Task objective:
Restate word for word all of the lines below, with each image left out.

Dataset excerpts:
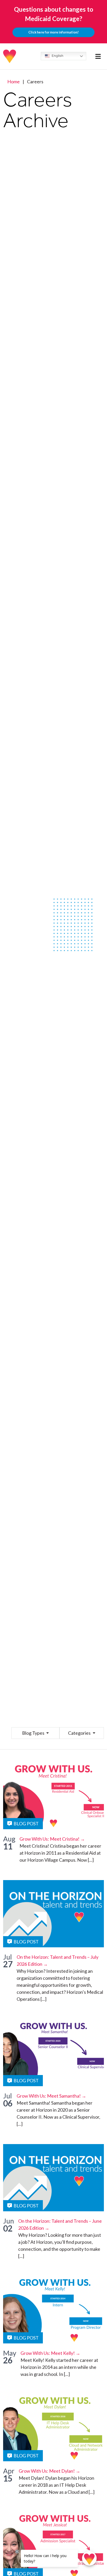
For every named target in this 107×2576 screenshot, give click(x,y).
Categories (79, 1733)
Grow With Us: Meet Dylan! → (49, 2471)
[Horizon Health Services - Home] (10, 56)
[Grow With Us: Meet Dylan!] (53, 2428)
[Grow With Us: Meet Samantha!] (53, 2052)
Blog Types (33, 1733)
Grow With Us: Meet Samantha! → (51, 2096)
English (57, 55)
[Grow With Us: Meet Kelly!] (53, 2309)
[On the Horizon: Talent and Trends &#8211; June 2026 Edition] (53, 2177)
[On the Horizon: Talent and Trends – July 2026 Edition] (53, 1913)
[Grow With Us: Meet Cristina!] (53, 1795)
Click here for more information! (53, 32)
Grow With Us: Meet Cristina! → (52, 1839)
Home (13, 81)
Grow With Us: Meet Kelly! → (50, 2353)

Result:
For every named target in this 107×2576 screenshot, give click(x,y).
Categories (79, 1733)
Grow With Us: Meet Dylan! → (49, 2471)
[Horizon Health Services - Home] (10, 56)
[Grow With Us: Meet Dylan!] (53, 2428)
[Grow With Us: Meet Samantha!] (53, 2052)
Blog Types (33, 1733)
Grow With Us: Meet Samantha! → (51, 2096)
English (57, 55)
[Grow With Us: Meet Kelly!] (53, 2309)
[On the Horizon: Talent and Trends &#8211; June 2026 Edition] (53, 2177)
[On the Horizon: Talent and Trends – July 2026 Edition] (53, 1913)
[Grow With Us: Meet Cristina!] (53, 1795)
Click here for more information! (53, 32)
Grow With Us: Meet Cristina! → (52, 1839)
Home (13, 81)
Grow With Us: Meet Kelly! → (50, 2353)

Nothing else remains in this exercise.